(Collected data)
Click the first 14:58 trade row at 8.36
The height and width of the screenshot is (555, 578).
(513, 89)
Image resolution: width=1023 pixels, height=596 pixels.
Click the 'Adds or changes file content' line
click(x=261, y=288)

→ WORK REQUEST
From the line with "Image resolution: width=1023" to the final line of the data above, please reproduce every line exactly and add nothing.

→ RESULT FOR THIS TASK
Image resolution: width=1023 pixels, height=596 pixels.
Click the 'Adds or changes file content' line
click(x=261, y=288)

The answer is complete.